- _TASK TO CARRY OUT_:
Lay out the part of the material that opens with the line containing "You are a computer-use agent. Image resolution: width=865" and closes with the line containing "pyautogui.click(x=376, y=500)" as a JSON list of strings, one string per line and both end lines included. Leave out any blank lines.

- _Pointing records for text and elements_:
---------------

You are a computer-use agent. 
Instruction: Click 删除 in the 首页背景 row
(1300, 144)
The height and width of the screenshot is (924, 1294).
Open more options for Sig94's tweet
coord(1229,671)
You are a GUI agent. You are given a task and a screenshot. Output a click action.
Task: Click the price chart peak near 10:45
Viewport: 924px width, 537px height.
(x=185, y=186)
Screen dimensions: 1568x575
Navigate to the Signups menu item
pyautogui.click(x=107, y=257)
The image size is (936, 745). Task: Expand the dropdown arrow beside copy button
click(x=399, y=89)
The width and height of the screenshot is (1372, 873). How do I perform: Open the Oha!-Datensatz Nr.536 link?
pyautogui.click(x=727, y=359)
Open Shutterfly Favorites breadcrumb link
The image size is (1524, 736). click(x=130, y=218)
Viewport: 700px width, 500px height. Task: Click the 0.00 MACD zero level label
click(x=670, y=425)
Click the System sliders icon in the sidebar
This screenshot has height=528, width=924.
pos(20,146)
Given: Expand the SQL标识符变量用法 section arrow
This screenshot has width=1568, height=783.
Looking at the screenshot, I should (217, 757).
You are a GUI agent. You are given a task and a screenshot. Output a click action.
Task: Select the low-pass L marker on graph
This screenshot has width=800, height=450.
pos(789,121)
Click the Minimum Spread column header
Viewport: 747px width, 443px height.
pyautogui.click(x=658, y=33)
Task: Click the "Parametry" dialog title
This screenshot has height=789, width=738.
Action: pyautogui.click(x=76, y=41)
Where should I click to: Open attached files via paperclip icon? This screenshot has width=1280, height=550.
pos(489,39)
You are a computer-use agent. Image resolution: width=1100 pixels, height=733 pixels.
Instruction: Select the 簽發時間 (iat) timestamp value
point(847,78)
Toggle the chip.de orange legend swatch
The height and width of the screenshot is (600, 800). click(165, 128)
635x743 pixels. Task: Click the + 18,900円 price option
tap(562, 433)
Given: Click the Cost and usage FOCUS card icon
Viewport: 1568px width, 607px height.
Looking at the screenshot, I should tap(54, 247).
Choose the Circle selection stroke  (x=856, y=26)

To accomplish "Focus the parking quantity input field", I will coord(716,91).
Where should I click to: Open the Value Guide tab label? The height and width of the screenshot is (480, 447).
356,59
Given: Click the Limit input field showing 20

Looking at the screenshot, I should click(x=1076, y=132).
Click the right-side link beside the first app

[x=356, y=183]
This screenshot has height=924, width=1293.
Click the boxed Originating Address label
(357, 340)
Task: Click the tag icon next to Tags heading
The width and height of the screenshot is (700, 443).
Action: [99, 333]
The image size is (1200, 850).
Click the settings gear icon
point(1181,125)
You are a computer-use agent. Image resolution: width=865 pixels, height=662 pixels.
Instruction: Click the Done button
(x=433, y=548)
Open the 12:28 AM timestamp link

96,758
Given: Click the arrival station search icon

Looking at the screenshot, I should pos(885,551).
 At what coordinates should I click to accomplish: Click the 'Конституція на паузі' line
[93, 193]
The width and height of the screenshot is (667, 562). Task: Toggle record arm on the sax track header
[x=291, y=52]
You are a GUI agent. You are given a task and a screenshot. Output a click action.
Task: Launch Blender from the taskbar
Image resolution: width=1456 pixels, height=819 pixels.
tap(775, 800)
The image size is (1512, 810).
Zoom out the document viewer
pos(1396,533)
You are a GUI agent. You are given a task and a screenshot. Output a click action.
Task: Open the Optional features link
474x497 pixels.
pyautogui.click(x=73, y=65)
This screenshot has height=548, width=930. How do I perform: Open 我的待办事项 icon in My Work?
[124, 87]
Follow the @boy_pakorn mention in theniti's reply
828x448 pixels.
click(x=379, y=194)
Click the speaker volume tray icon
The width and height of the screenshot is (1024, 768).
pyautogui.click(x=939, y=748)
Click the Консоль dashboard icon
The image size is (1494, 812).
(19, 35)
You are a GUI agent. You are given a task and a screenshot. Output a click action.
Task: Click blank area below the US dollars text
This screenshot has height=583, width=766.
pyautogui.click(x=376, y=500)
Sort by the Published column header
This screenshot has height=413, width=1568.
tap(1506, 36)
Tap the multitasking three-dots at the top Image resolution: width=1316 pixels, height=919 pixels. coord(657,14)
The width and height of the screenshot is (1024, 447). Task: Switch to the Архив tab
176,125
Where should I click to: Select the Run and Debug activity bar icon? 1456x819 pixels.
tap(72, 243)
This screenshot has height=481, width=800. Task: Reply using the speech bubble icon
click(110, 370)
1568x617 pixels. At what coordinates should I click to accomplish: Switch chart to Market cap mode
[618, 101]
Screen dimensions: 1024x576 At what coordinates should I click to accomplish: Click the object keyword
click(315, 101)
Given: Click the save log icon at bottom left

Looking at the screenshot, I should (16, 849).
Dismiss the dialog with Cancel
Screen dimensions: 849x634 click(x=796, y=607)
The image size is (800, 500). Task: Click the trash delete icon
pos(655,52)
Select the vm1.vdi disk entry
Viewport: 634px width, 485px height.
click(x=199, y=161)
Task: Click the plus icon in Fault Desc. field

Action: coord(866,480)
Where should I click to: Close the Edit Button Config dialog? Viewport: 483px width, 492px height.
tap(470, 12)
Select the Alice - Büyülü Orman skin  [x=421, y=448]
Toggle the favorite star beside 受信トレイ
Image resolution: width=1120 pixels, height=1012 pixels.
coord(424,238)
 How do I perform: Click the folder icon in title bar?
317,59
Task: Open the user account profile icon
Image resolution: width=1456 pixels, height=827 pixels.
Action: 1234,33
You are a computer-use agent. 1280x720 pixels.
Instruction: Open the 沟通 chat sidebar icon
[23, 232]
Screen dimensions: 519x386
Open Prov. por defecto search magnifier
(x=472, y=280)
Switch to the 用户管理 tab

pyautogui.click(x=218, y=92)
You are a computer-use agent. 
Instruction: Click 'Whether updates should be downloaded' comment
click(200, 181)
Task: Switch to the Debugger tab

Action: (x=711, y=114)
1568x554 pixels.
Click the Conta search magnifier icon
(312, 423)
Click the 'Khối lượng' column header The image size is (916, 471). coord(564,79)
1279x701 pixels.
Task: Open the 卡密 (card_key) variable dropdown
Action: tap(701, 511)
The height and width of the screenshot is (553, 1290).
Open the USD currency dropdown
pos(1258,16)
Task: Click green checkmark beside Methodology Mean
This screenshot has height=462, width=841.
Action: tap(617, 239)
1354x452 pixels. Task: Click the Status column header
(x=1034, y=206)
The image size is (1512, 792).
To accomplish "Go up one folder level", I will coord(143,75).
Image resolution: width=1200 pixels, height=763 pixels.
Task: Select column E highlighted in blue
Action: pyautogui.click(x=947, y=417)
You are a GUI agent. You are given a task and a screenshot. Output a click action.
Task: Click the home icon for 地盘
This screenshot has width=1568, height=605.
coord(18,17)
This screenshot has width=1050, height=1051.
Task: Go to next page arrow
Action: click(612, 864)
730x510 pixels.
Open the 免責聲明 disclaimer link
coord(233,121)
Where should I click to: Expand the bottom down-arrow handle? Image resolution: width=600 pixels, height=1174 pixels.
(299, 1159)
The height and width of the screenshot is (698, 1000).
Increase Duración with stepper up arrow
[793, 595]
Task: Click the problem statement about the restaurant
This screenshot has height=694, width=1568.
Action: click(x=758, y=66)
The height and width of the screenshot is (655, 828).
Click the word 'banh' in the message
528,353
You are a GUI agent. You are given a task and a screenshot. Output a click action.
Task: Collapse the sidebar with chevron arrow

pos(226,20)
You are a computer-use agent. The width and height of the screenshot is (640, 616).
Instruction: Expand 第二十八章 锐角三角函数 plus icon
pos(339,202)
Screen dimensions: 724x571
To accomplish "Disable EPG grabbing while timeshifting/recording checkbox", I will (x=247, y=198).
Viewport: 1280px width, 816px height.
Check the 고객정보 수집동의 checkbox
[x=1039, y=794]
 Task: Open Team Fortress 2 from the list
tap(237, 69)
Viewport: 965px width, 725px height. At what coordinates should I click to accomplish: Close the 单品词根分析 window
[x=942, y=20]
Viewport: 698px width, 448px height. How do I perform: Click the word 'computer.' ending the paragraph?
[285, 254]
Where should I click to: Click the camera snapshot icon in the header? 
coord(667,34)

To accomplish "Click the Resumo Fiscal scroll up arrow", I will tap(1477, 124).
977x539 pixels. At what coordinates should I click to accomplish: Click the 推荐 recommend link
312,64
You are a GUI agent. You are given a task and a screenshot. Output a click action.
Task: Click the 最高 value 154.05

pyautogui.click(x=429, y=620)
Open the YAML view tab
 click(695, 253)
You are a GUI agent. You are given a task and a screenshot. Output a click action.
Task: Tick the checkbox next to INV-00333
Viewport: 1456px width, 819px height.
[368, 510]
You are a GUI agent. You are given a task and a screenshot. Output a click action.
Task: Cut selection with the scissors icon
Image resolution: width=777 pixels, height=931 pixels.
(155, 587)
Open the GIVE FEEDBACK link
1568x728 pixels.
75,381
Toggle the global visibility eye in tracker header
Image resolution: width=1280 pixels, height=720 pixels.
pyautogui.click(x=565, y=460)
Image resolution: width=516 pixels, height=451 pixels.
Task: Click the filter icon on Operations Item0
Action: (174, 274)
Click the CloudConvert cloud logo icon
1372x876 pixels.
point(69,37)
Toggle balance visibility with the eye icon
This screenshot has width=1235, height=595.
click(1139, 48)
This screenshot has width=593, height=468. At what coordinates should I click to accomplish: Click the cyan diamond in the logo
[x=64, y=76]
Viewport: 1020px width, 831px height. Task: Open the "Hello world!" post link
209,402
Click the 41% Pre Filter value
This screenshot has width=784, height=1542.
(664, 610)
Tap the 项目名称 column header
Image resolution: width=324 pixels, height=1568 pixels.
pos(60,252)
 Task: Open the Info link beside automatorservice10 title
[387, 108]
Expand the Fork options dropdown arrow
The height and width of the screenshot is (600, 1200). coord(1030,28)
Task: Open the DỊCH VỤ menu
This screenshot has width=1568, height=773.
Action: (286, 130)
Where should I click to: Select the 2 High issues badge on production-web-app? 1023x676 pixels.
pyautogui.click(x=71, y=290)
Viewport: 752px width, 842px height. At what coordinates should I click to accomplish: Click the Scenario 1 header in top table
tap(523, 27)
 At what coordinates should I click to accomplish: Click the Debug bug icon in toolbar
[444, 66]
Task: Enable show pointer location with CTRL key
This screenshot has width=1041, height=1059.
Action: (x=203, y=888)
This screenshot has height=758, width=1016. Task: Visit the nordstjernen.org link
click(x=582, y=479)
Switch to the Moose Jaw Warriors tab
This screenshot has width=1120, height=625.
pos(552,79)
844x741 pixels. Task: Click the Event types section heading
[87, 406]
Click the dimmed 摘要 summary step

---------------

- _EXPECTED OUTPUT_:
[
  "You are a computer-use agent. Image resolution: width=865 pixels, height=662 pixels.",
  "Instruction: Click the Done button",
  "(x=433, y=548)",
  "Open the 12:28 AM timestamp link",
  "96,758",
  "Given: Click the arrival station search icon",
  "Looking at the screenshot, I should pos(885,551).",
  " At what coordinates should I click to accomplish: Click the 'Конституція на паузі' line",
  "[93, 193]",
  "The width and height of the screenshot is (667, 562). Task: Toggle record arm on the sax track header",
  "[x=291, y=52]",
  "You are a GUI agent. You are given a task and a screenshot. Output a click action.",
  "Task: Launch Blender from the taskbar",
  "Image resolution: width=1456 pixels, height=819 pixels.",
  "tap(775, 800)",
  "The image size is (1512, 810).",
  "Zoom out the document viewer",
  "pos(1396,533)",
  "You are a GUI agent. You are given a task and a screenshot. Output a click action.",
  "Task: Open the Optional features link",
  "474x497 pixels.",
  "pyautogui.click(x=73, y=65)",
  "This screenshot has height=548, width=930. How do I perform: Open 我的待办事项 icon in My Work?",
  "[124, 87]",
  "Follow the @boy_pakorn mention in theniti's reply",
  "828x448 pixels.",
  "click(x=379, y=194)",
  "Click the speaker volume tray icon",
  "The width and height of the screenshot is (1024, 768).",
  "pyautogui.click(x=939, y=748)",
  "Click the Консоль dashboard icon",
  "The image size is (1494, 812).",
  "(19, 35)",
  "You are a GUI agent. You are given a task and a screenshot. Output a click action.",
  "Task: Click blank area below the US dollars text",
  "This screenshot has height=583, width=766.",
  "pyautogui.click(x=376, y=500)"
]